We are honored to offer a selection of superb hand colored folio engravings from the first edition of Flora Londinensis by William Curtis. These first edition prints are the rarest of Curtis's large-scale prints.
This comprehensive and elegant work was Curtis' masterpiece and the first comprehensive study of the flora of England. The artists included the inimitable James Sowerby, Sydenham Teak Edwards, Francis Sansom & William Kilburn, all in their salad days, when the sap ran strong & creative!
Born in Alton in 1746, William Curtis early on left an apprenticeship at an apothecary to pursue the passion which unites us all, the love of plants.

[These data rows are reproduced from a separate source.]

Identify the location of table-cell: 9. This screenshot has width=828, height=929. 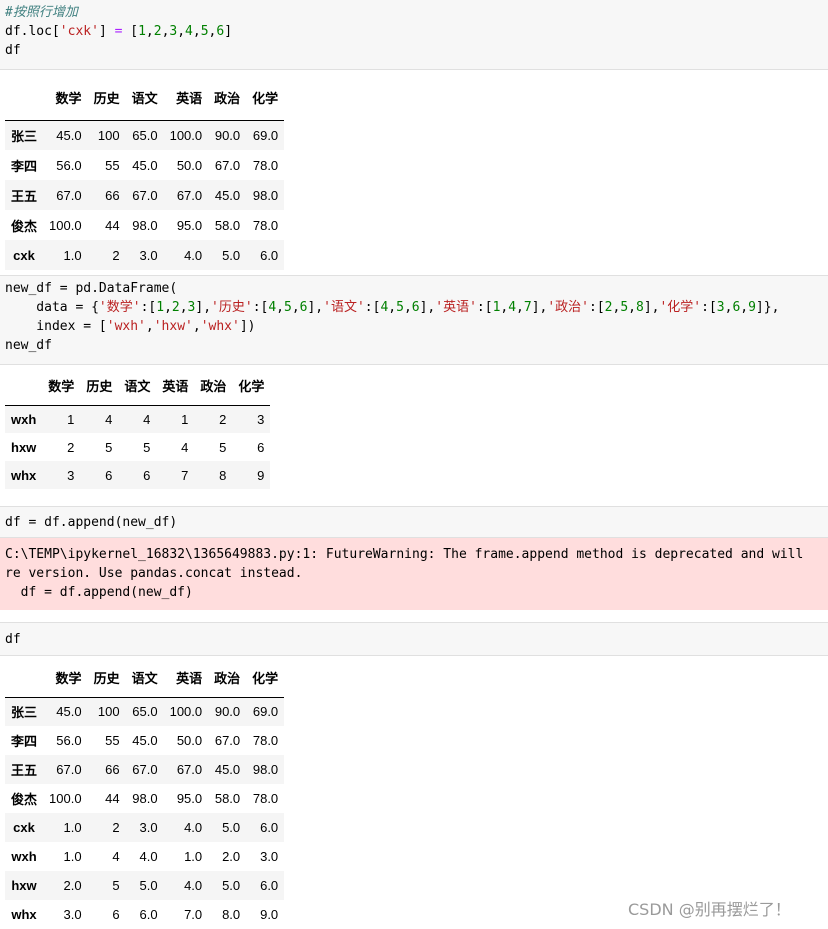
(261, 475).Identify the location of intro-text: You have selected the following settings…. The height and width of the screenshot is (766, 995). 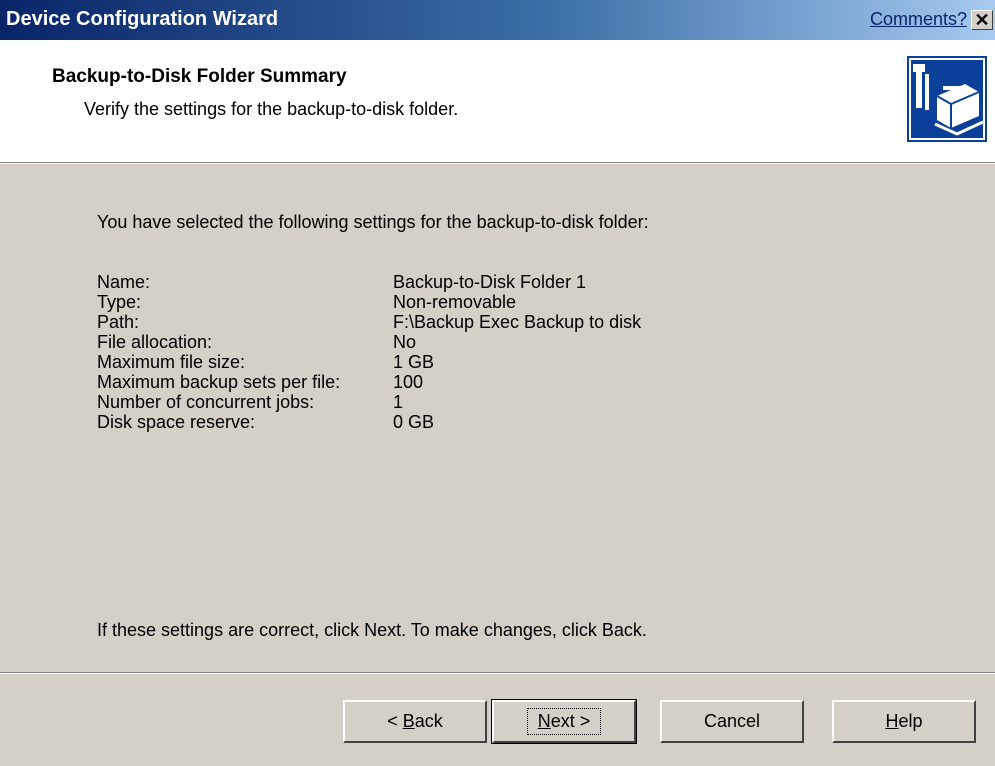
(373, 222).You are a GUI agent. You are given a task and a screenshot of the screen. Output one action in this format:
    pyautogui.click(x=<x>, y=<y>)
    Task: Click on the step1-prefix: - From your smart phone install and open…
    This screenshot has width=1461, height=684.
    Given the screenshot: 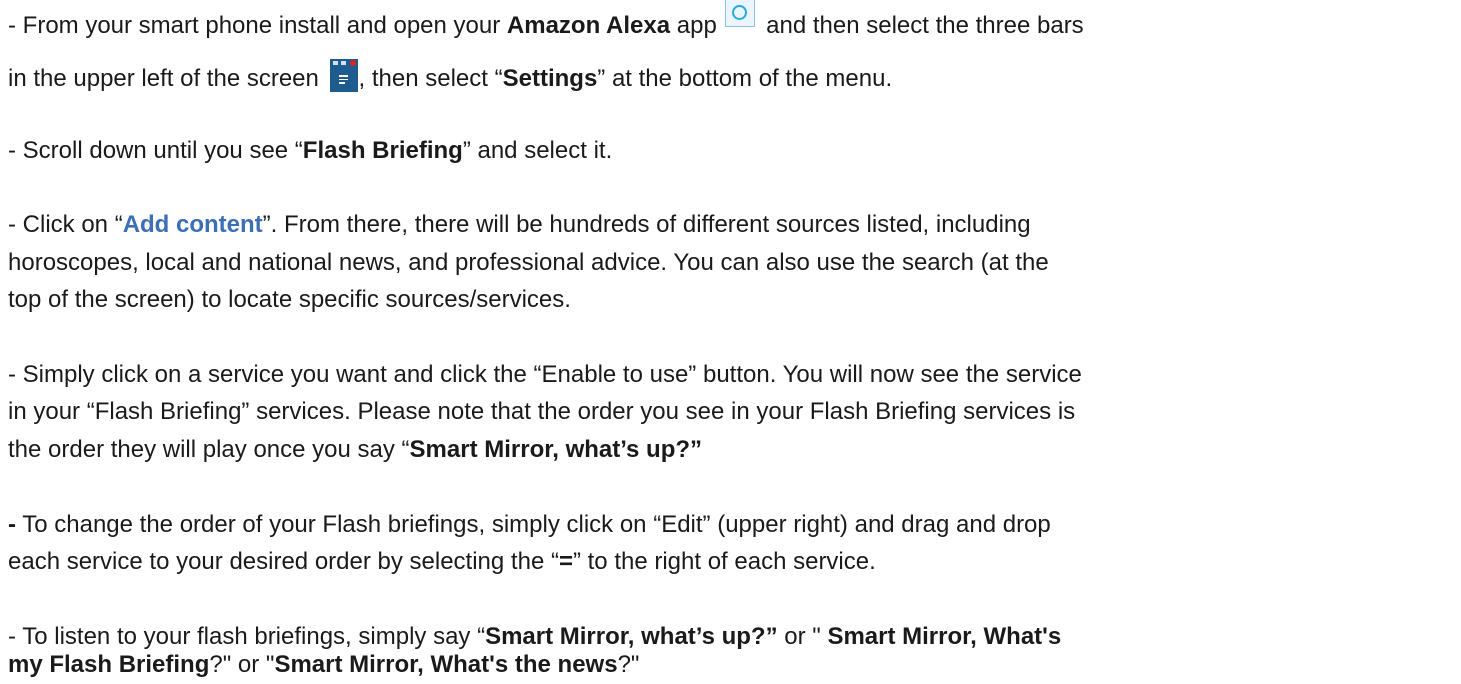 What is the action you would take?
    pyautogui.click(x=258, y=26)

Out of this love came the Flora Londinensis, which, though highly acclaimed by his fellow naturalists, was not a financial success. Curtis had labored on this work for over ten years, selling it out of his own home. He finally came to the understanding that a work of showy & bright exotic plants would be more likely to succeed with the general public than images of the wayside & woodland plants of England. Thus was born, in 1787, the Botanical Magazine, which Curtis called his "pudding" as it earned him sustenance, rather than the unremunerative praise of the Flora Londinensis. We have faith that time has allowed us to developed a much greater appreciation of this seminal work.
(References: Sotheby's 1987 Catalog, pg. 140 & Blunt, The Art of Botanical Illustration, 1950, pg. 184-185)
Each print is in excellent condition with little foxing or text offset, strong plate marks & intricate detail & superb intense coloring. The chain lined paper is a creamy white, with a number of plates showing J. Whatman watermarks. Each folio print measures approximately 10 3/4 inches by 18 inches, and is accompanied by the original descriptive text in most cases & a copy of the title page. On a few of the larger images, the top and bottom margins may be a little tight. Overall the prints are in excellent condition for their age of nearly a quarter of a millennium! If only paper could talk!